Christmas wouldn't be Christmas without a good ghost story.

Back in 2000, the BBC broadcast a series of M R James stories, dramatized with Christopher Lee in the role of the great story-teller.

This was one of my favourites...

The Ash Tree

  • Thanks for those recommendations.

    I loved 'The Shining' when I read it.  The film is also good - but on a different level.  I was interested to read, in King's memoirs, that he was disappointed in the film.  He relates a tale of how Kubrick rang him up one night and asked him if he believed in God.  He said he did.  Kubrick didn't, though, and was a little leery on notions of the 'supernatural'.  If I remember the film right (not seen it for years), it was more about Jack Torrance as the source of the evil rather than The Overlook Hotel itself.  I think King was influenced by an old Guy de Maupassant short story, 'The Hostelry' - one of my childhood favourites.  'The Thing', too - mainly the John Carpenter version - had a similar setting and atmosphere.  I love anything like that: people isolated and stranded by some circumstance... and something out to get them.  '30 Days of Night' is another such film.

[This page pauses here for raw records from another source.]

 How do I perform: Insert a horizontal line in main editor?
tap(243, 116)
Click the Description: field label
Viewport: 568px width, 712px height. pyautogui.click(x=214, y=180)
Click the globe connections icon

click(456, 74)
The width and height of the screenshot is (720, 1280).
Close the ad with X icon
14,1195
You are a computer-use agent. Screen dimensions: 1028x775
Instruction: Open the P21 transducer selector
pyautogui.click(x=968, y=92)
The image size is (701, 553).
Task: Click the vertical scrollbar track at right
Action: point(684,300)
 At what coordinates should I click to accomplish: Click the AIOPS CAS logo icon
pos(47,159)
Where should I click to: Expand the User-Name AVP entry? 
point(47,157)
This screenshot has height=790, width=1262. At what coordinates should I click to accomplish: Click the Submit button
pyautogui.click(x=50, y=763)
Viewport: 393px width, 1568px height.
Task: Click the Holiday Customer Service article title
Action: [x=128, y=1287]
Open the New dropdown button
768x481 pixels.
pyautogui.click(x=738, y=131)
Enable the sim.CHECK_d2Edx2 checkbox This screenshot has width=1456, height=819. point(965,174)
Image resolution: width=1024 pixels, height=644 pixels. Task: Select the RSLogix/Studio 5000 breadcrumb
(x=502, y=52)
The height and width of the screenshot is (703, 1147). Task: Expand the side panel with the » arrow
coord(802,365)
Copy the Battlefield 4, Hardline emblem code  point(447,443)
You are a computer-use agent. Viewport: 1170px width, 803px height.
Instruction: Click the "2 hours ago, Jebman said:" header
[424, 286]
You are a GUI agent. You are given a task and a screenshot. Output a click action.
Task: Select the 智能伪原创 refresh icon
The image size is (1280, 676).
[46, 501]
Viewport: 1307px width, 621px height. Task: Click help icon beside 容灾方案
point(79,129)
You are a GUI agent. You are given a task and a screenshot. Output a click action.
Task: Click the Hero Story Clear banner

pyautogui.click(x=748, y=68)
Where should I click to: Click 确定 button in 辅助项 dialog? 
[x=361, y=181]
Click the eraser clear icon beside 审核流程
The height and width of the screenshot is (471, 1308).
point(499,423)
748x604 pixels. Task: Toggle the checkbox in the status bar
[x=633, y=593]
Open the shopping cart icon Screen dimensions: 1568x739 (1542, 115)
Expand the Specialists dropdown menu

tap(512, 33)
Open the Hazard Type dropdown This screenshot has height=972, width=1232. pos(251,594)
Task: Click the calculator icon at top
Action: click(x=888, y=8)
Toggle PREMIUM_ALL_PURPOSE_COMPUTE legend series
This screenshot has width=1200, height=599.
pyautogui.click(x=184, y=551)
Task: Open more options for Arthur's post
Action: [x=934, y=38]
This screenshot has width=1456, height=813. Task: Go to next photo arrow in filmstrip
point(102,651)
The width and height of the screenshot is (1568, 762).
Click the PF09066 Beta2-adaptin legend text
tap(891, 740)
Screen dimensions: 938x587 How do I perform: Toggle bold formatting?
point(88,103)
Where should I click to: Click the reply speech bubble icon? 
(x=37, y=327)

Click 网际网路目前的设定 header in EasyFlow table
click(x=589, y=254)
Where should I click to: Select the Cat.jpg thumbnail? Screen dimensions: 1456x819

  • Indeed I have. There have been both contemporary and modern film adaptations of it too, which are also pretty good. And Kate Bush made an eerie song sbout it, called Infant's Kiss. 

    The Awakening looks to be worth checking out. Someone recently, very kindly put on several films on a pen drive for me, looking  forward to glutting on them over the break, for that matter on the plane and then  the coach. Last time I rewatched Mama and saw some Penny Dreadfuls. At least I hope it will be on a plane and not on an airport floor in case there is the wrong kind of snow on either side. 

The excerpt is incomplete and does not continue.